試合前に「Sareeeです」と一礼して挨拶をしただけだったが、初めて見た猪木にオーラを感じて「すごく大きい人だなあ」と思ったという。「猪木さん、怖かった?」と聞いてみたが、「なにかされているわけじゃないので、怖くはありませんでした」とSareeeは笑った。昔のレスラーは一様に「猪木さんは怖かった」と言うが、晩年の猪木は初対面の相手にもやさしさを感じさせるようになっていたからだろう。
この時の映像を確認した。猪木はリングサイドから試合を見ていた。その視線は鋭かった。リングは猪木が1978年にドイツでローラン・ボックと試合をして肩を痛めた時のリングより硬かったかもしれない。
「ロープの張りは緩く、リングもすごく硬かったです。でも、私はどんなリングでも戦います」
Sareeeはこれでもかと言うほどドロップキックを連発した。低いドロップキックも、コーナーからのドロップキックも繰り出した。「Too Many Dropkicks!」と実況アナウンサーが叫んでいる。ボクシングを見にきたスリランカの観客にどれだけアピールできるか、そんな試合だった。
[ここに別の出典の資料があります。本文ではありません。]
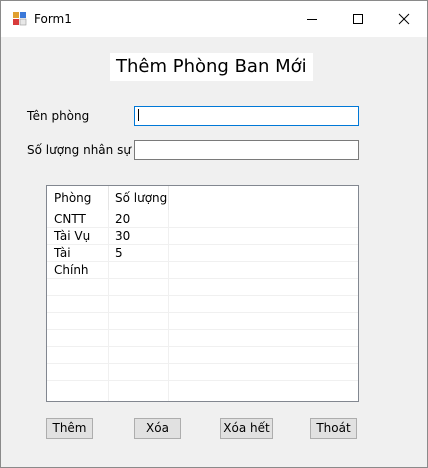 The height and width of the screenshot is (468, 428). Describe the element at coordinates (334, 428) in the screenshot. I see `exit-button: Thoát` at that location.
結果的にSareeeは高橋にコーナーからのダイブで圧殺された。
ミャンマーにラウェイという激しい格闘技がある。素手にバンデージを巻いただけで殴り合うもので、禁止事項はほとんどない。事実上の“何でもあり”だ。この日のリングではそんな試合も行われていた。高橋に敗れはしたものの、Sareeeはいい経験をした。